Supplied material:
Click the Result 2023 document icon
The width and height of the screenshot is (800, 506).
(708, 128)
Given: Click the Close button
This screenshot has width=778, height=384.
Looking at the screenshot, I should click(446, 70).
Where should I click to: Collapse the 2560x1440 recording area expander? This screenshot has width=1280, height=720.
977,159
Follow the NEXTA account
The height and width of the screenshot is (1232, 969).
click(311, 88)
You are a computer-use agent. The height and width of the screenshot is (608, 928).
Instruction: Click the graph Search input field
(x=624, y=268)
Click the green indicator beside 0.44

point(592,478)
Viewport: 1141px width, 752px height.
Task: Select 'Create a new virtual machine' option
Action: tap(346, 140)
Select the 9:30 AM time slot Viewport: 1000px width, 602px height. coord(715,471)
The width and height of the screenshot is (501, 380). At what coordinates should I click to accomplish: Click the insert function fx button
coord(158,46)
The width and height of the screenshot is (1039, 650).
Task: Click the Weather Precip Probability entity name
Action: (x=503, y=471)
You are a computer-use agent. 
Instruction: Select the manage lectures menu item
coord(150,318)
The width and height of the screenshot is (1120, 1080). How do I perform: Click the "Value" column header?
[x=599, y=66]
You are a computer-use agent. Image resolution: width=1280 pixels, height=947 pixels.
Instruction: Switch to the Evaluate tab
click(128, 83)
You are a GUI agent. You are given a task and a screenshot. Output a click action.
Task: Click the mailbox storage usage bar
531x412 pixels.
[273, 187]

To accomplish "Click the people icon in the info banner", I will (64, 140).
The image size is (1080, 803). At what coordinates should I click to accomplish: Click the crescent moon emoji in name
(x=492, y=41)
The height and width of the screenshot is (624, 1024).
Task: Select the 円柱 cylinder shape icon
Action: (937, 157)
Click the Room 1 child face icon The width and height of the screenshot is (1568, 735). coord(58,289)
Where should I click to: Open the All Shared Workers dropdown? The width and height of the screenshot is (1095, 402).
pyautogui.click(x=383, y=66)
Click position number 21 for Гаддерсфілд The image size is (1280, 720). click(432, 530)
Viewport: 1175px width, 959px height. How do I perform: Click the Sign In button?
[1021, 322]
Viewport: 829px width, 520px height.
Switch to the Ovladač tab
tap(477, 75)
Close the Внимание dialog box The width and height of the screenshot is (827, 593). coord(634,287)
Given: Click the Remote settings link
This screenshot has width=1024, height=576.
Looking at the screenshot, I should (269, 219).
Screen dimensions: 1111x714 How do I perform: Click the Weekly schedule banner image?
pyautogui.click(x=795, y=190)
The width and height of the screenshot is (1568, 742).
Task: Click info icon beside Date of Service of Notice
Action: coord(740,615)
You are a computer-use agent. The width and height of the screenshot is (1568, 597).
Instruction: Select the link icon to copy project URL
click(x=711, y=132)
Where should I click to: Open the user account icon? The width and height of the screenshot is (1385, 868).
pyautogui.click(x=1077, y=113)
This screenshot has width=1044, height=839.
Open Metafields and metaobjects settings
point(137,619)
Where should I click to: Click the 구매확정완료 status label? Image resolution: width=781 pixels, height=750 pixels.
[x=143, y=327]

What the task requires: Please edit the entries above, changing every "computer-use agent" to "screen assistant" and keeping everything else the same.

Reply to the task:
Click the Result 2023 document icon
The width and height of the screenshot is (800, 506).
(708, 128)
Given: Click the Close button
This screenshot has width=778, height=384.
Looking at the screenshot, I should click(446, 70).
Where should I click to: Collapse the 2560x1440 recording area expander? This screenshot has width=1280, height=720.
977,159
Follow the NEXTA account
The height and width of the screenshot is (1232, 969).
click(311, 88)
You are a screen assistant. The height and width of the screenshot is (608, 928).
Instruction: Click the graph Search input field
(x=624, y=268)
Click the green indicator beside 0.44

point(592,478)
Viewport: 1141px width, 752px height.
Task: Select 'Create a new virtual machine' option
Action: tap(346, 140)
Select the 9:30 AM time slot Viewport: 1000px width, 602px height. coord(715,471)
The width and height of the screenshot is (501, 380). At what coordinates should I click to accomplish: Click the insert function fx button
coord(158,46)
The width and height of the screenshot is (1039, 650).
Task: Click the Weather Precip Probability entity name
Action: (x=503, y=471)
You are a screen assistant. 
Instruction: Select the manage lectures menu item
coord(150,318)
The width and height of the screenshot is (1120, 1080). How do I perform: Click the "Value" column header?
[x=599, y=66]
You are a screen assistant. Image resolution: width=1280 pixels, height=947 pixels.
Instruction: Switch to the Evaluate tab
click(128, 83)
You are a GUI agent. You are given a task and a screenshot. Output a click action.
Task: Click the mailbox storage usage bar
531x412 pixels.
[273, 187]

To accomplish "Click the people icon in the info banner", I will (64, 140).
The image size is (1080, 803). At what coordinates should I click to accomplish: Click the crescent moon emoji in name
(x=492, y=41)
The height and width of the screenshot is (624, 1024).
Task: Select the 円柱 cylinder shape icon
Action: (937, 157)
Click the Room 1 child face icon The width and height of the screenshot is (1568, 735). coord(58,289)
Where should I click to: Open the All Shared Workers dropdown? The width and height of the screenshot is (1095, 402).
pyautogui.click(x=383, y=66)
Click position number 21 for Гаддерсфілд The image size is (1280, 720). click(432, 530)
Viewport: 1175px width, 959px height. How do I perform: Click the Sign In button?
[1021, 322]
Viewport: 829px width, 520px height.
Switch to the Ovladač tab
tap(477, 75)
Close the Внимание dialog box The width and height of the screenshot is (827, 593). coord(634,287)
Given: Click the Remote settings link
This screenshot has width=1024, height=576.
Looking at the screenshot, I should (269, 219).
Screen dimensions: 1111x714 How do I perform: Click the Weekly schedule banner image?
pyautogui.click(x=795, y=190)
The width and height of the screenshot is (1568, 742).
Task: Click info icon beside Date of Service of Notice
Action: coord(740,615)
You are a screen assistant. The width and height of the screenshot is (1568, 597).
Instruction: Select the link icon to copy project URL
click(x=711, y=132)
Where should I click to: Open the user account icon? The width and height of the screenshot is (1385, 868).
pyautogui.click(x=1077, y=113)
This screenshot has width=1044, height=839.
Open Metafields and metaobjects settings
point(137,619)
Where should I click to: Click the 구매확정완료 status label? Image resolution: width=781 pixels, height=750 pixels.
[x=143, y=327]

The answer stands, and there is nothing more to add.